# Highway implementation details

## Introduction

This doc explains some of the Highway implementation details; understanding them
is mainly useful for extending the library. Bear in mind that Highway is a thin
wrapper over 'intrinsic functions' provided by the compiler.

## Vectors vs. tags

The key to understanding Highway is to differentiate between vectors and
zero-sized tag arguments. The former store actual data and are mapped by the
compiler to vector registers. The latter (`Simd<>` and `SizeTag<>`) are only
used to select among the various overloads of functions such as `Set`. This
allows Highway to use built in vector types without a class wrapper.

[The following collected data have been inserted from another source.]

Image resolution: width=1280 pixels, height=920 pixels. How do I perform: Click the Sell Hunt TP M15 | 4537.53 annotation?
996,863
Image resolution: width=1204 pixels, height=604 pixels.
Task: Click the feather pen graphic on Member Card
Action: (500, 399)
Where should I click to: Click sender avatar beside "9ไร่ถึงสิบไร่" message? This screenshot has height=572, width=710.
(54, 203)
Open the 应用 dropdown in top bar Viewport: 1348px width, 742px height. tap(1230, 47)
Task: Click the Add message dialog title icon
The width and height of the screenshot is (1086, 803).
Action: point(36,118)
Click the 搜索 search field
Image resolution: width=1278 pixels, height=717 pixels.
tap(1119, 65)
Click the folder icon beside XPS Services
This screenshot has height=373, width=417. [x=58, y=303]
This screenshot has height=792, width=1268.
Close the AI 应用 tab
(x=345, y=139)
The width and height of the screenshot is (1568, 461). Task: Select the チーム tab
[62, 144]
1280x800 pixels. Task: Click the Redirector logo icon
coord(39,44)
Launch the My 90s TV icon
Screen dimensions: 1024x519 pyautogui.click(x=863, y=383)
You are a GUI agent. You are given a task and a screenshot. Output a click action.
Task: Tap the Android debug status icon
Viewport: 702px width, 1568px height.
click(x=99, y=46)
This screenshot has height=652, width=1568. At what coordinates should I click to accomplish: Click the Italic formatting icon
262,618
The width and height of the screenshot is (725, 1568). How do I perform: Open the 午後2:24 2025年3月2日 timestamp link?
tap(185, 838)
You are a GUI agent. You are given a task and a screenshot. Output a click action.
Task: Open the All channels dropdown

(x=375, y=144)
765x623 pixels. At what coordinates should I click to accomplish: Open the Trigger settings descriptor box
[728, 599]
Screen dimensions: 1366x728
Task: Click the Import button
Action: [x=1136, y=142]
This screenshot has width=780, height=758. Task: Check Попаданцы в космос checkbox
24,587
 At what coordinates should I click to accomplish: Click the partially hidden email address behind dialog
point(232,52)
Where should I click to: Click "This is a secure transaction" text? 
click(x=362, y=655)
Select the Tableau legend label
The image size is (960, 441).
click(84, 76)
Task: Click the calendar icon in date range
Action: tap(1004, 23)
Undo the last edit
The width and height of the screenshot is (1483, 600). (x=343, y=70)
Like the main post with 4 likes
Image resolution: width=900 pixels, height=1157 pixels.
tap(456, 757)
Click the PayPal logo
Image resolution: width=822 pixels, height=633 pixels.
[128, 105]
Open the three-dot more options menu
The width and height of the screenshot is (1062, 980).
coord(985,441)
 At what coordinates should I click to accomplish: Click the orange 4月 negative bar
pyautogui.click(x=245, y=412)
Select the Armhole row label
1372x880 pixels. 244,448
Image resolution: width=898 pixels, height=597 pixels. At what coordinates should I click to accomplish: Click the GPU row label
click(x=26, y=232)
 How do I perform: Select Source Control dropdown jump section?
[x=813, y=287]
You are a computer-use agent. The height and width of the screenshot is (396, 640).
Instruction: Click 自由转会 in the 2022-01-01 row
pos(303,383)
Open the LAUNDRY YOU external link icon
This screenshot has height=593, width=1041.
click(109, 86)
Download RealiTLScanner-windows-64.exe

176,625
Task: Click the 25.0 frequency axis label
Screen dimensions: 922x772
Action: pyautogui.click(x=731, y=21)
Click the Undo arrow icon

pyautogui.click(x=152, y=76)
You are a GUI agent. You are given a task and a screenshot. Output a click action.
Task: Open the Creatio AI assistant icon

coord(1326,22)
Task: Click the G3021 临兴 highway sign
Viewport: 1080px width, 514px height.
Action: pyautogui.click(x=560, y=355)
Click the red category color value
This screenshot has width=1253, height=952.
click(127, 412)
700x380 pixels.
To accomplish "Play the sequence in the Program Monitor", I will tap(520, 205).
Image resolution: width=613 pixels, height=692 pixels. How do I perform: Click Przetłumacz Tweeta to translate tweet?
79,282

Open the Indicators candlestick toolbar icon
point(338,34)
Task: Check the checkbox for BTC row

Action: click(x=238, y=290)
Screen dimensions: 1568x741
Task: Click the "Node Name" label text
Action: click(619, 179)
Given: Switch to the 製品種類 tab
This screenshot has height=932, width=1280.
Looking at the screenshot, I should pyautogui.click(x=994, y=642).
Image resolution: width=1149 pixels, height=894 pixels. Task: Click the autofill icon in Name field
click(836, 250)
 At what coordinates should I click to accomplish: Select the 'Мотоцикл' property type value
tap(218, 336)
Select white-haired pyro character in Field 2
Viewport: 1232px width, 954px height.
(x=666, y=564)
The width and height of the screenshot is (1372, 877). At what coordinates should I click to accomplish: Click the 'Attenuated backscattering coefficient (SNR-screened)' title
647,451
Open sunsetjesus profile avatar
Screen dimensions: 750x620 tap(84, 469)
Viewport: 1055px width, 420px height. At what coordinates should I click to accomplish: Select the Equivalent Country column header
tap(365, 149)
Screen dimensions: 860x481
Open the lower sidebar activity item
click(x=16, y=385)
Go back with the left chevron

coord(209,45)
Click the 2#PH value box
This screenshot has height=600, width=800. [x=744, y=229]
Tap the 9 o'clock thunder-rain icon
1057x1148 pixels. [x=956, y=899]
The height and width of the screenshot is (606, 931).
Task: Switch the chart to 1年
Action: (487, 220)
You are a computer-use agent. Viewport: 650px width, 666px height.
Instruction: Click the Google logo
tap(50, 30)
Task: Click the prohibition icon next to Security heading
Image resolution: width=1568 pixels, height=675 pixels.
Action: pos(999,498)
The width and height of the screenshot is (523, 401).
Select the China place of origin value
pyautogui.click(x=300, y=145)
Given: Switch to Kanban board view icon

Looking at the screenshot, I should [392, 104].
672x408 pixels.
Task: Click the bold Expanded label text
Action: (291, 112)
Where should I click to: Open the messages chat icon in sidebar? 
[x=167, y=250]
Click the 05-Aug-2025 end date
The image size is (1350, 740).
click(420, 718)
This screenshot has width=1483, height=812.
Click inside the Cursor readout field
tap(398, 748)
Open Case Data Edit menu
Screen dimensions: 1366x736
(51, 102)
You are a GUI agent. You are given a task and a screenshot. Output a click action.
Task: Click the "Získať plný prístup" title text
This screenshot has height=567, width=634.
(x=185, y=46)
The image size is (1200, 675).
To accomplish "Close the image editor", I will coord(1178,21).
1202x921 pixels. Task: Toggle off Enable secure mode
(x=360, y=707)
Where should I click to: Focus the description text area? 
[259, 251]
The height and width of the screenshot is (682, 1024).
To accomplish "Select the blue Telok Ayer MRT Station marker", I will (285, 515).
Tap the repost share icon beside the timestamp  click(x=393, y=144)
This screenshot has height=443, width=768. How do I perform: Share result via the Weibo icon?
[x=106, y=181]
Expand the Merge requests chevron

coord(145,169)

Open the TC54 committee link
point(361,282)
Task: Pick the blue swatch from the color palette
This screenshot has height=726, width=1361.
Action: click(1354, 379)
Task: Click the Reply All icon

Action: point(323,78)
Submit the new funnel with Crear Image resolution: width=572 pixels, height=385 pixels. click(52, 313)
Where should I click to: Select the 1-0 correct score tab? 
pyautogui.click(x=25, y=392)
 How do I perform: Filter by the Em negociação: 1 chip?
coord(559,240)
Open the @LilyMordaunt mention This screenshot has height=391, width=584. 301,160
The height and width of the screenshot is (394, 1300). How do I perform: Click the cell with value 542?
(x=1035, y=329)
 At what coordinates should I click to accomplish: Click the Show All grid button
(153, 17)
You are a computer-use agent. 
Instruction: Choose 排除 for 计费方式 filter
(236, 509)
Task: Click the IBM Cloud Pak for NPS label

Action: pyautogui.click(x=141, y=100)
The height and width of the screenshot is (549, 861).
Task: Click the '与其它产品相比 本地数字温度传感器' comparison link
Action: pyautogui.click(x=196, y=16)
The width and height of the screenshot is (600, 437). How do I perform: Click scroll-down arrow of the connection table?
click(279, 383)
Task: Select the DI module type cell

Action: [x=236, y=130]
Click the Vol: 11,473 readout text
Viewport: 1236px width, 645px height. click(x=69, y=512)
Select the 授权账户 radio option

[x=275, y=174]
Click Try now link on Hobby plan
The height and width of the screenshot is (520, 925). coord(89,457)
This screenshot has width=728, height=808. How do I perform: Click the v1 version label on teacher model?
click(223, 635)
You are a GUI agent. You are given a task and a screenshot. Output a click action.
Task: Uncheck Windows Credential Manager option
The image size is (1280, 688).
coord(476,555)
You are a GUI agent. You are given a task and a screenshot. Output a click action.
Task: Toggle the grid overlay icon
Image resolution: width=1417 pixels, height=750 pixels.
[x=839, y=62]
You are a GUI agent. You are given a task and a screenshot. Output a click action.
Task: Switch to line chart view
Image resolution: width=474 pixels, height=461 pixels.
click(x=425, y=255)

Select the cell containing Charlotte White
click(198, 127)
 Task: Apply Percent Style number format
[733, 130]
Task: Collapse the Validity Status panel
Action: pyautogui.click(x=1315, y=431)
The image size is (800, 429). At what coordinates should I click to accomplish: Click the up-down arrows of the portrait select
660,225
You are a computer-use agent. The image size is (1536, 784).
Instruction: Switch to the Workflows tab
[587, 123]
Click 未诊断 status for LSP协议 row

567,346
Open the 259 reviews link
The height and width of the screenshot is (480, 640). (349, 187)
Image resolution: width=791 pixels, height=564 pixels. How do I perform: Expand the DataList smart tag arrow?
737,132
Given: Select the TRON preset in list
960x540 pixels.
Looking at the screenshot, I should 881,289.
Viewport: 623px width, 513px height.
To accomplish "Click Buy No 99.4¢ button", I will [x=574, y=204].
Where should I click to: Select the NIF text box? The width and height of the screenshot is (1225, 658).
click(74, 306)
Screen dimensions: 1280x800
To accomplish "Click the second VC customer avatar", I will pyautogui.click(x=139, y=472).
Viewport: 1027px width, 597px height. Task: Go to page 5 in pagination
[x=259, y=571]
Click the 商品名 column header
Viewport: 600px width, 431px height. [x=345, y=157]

Class wrappers are problematic for SVE and RVV because LLVM (or at least Clang)
does not allow member variables whose type is 'sizeless' (in particular,
built-in vectors). To our knowledge, Highway is the only C++ vector library that
supports SVE and RISC-V without compiler flags that indicate what the runtime
vector length will be. Such flags allow the compiler to convert the previously
sizeless vectors to known-size vector types, which can then be wrapped in
classes, but this only makes sense for use-cases where the exact hardware is
known and rarely changes (e.g. supercomputers). By contrast, Highway can run on
unknown hardware such as heterogeneous clouds or client devices without
requiring a recompile, nor multiple binaries.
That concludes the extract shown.